• [Try it]: Take the lines below from the one with "Where should I" through the one with "Given: Click the J055_NC_HNE_01 channel label" and retype them exactly. Include nothing else, and no pictures.

• [Information given]:
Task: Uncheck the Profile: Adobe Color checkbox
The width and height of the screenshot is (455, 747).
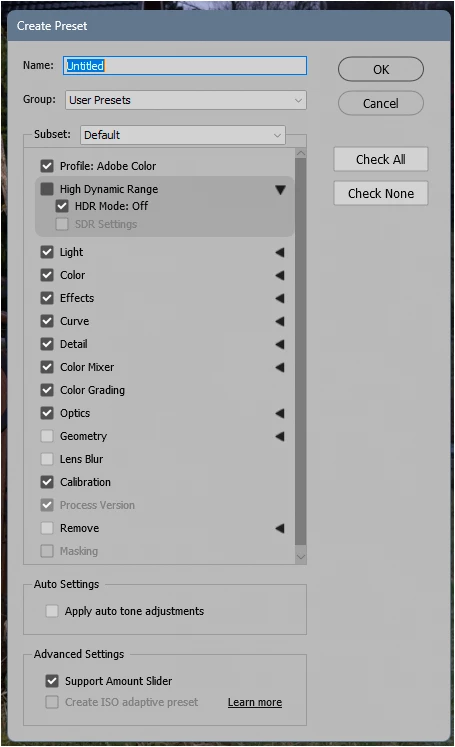Action: tap(47, 166)
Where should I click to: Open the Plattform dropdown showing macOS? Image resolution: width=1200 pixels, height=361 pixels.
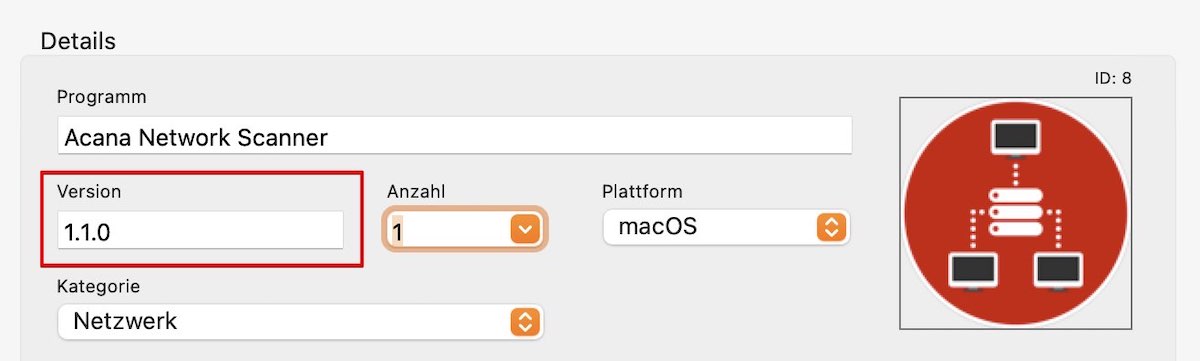click(x=727, y=227)

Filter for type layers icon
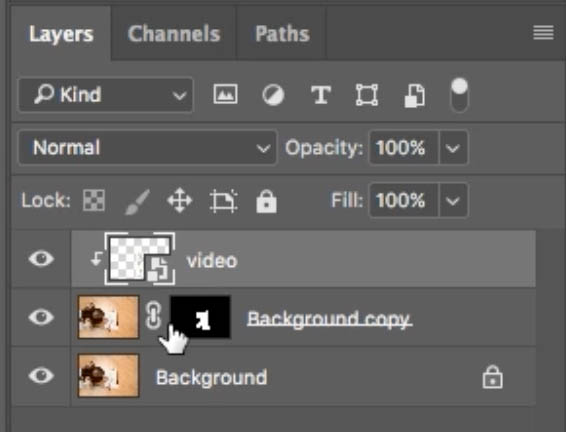pos(321,95)
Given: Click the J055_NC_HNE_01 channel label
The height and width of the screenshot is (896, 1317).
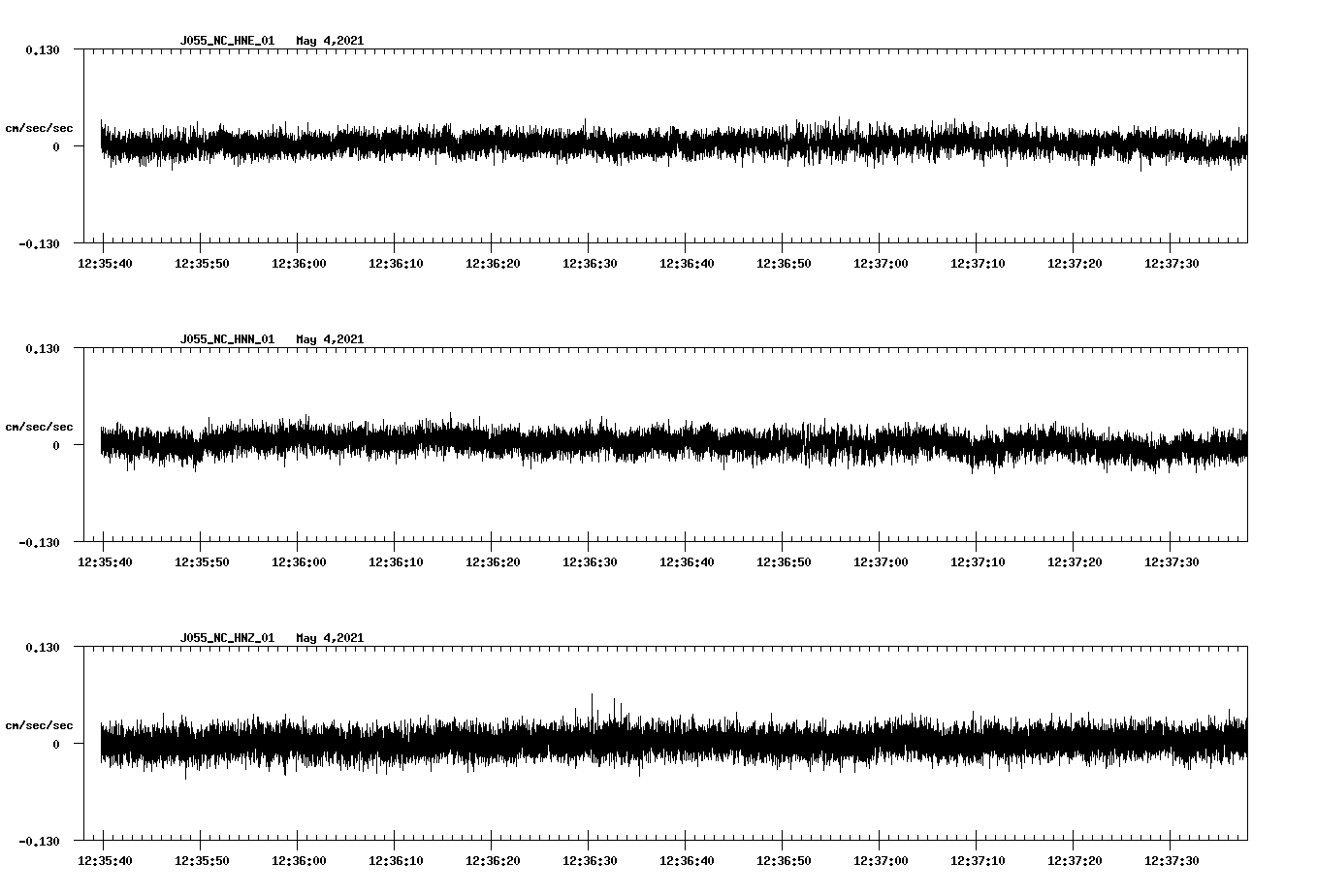Looking at the screenshot, I should click(226, 40).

• [Task solution]:
Where should I click to: Open the Plattform dropdown showing macOS? Image resolution: width=1200 pixels, height=361 pixels.
click(x=727, y=227)

Filter for type layers icon
pos(321,95)
Given: Click the J055_NC_HNE_01 channel label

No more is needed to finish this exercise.